Drastischer formuliert es Micheal Schultz (52), Geschäftsführer der Gut Arendsee GbR in der Uckermark, denn er sieht seinen Betrieb in Gefahr: „Das ist eine Politik, um Strukturen im Osten kaputt zu machen. Der Staat entzieht uns den Nährboden.“ Seine Kritik: „ Mit den Ausschreibungen der BVVG wird der Verkehrswert nach oben getrieben.“ Von einem Flächenbrand in der Mark ist die Rede. Der Bodenmarkt werde regelrecht aufgemischt, weil die BVVG maximale Erlöse erzielen wolle, beklagen Agrarfunktionäre. Die Preise für die märkische Krume würden in den Himmel schießen, denn bei der Ermittlung der Verkehrswerte greife die BVVG mehrheitlich auf in der Vergangenheit abgegebene Höchstgebote für andere Flächen in der Umgebung zurück. „Die Gefahr ist, dass dadurch eine Preisspirale in Gang gesetzt wird, die nicht der Realität entspricht“, sagt Bauernverbandssprecher Brantsch. Die veranschlagten Hektarpreise lägen deutlich über ortsüblichen Durchschnittswerten. Brantsch fordert daher: „Es darf nicht nach Höchstgebot verkauft werden.“

Die BVVG privatisiert ehemals volkseigene Flächen. Dazu ist sie nach dem Treuhandgesetz auch verpflichtet. Allerdings müssen auch die Eigenheiten der Agrarwirtschaft beachtet werden. Auf dem Land aber herrscht der Eindruck vor, die BVVG kümmere das nicht. „Viele Landwirte können nicht mitbieten. Und wenn doch, kann es sein, dass gesunde Unternehmen vom Markt gehen oder hohe Schulden aufnehmen“, sagt Joachim Domeratzky, Referent im Landes-Agrarministerium.

GESPEICHERTE DATEN
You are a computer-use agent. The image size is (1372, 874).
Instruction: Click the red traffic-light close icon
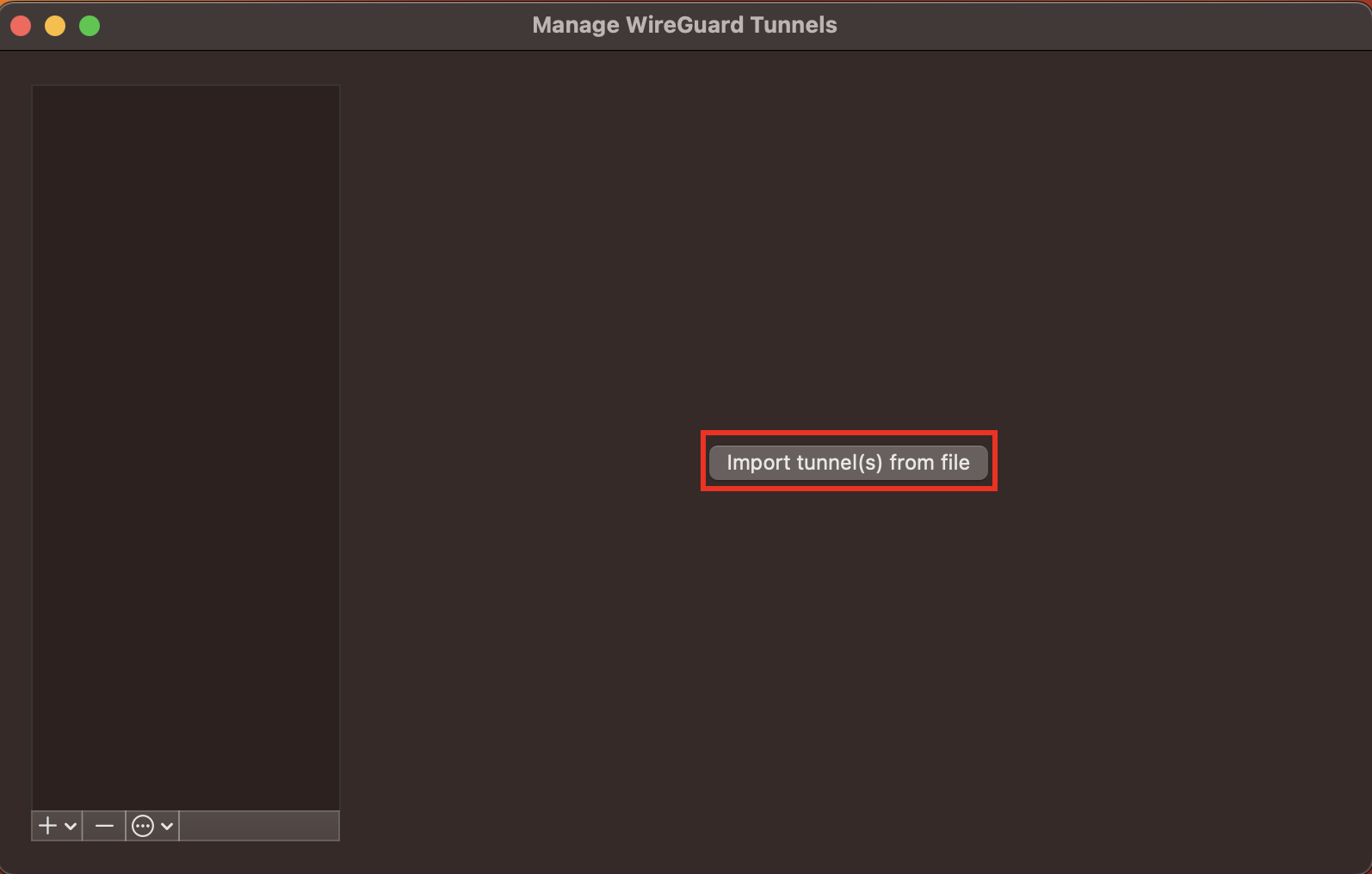[x=21, y=26]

AUFGABENSTELLUNG
Welche Forderung stellt Bauernverbandssprecher Brantsch laut Artikel an den Verkauf der Flächen? Die Daten haben keinen Bezug zum Artikel.

MUSTERLÖSUNG
Er fordert, dass nicht nach Höchstgebot verkauft werden darf.